The move came months after authorities tried on two separate occasions to shut down the El Nadeem Centre for the Rehabilitation of Victims of Torture and Violence.
"Today they informed us that the legal department at our bank had received a ruling from the Central Bank to freeze our account," the group's head Magda Adly told AFP.
She said the central bank linked its decision to the group's "legal status" and conforming with a repressive NGO law that dates back to the rule of president Hosni Mubarak, who was ousted in 2011.
London-based watchdog Amnesty International denounced the move, and urged authorities to revoke the decision against the centre, which provides psychological support for torture and violence victims and documents complaints of torture in detention.
"The Egyptian authorities' decision to arbitrarily freeze its bank account is a cruel blow to human rights in the country," said Amnesty's regional advocacy director Philip Luther.
"This is yet more evidence of the Egyptian authorities' chilling contempt of perceived critics," he added in a statement.
"The El Nadeem Centre for Rehabilitation of Victims of Violence is a lifeline for hundreds of victims of torture and for families of people who have been subjected to enforced disappearance," Amnesty said.

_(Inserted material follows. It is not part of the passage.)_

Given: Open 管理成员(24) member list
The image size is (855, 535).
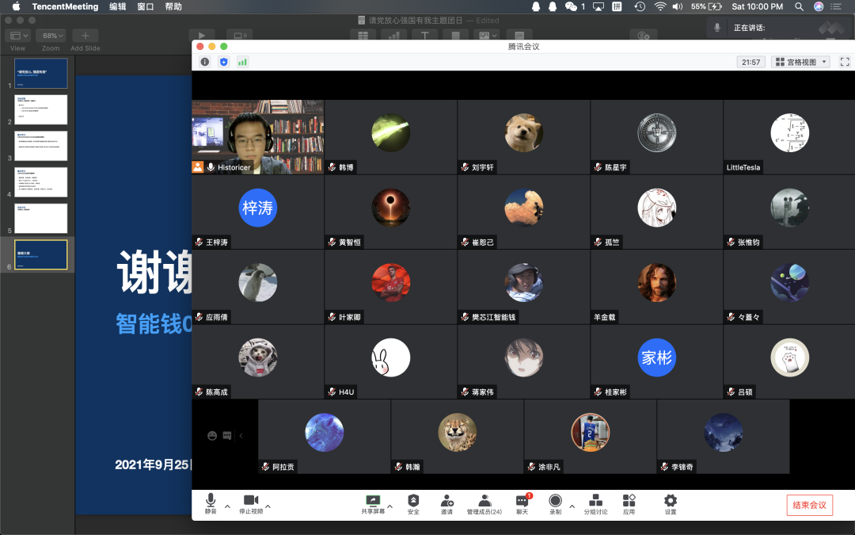Looking at the screenshot, I should click(485, 503).
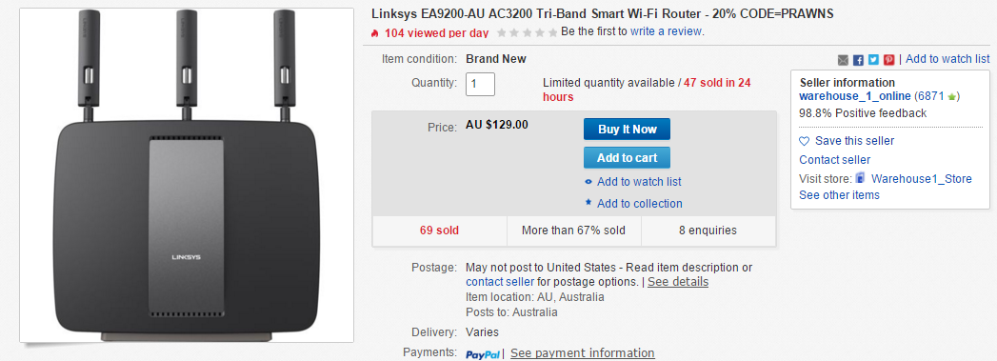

It added that the centre "has operated as a registered clinic with the Ministry of Health and does not need to be registered under the law on associations".
In February and April, authorities issued orders to close the centre with the health ministry saying it was carrying out "activities other than those allowed" in line with its association permit.
Human rights groups have repeatedly accused the government of President Abdel Fattah al-Sisi of violations, including forced disappearances, arbitrary arrests and illegal detentions.
Egyptian and foreign NGOs operating in the country are governed by a stiff law which allows the government to supervise their activities and finances.
In September a court froze the assets of five prominent human rights defenders and three NGOs, who had been under investigation for allegedly receiving foreign funds in a case dating from 2011.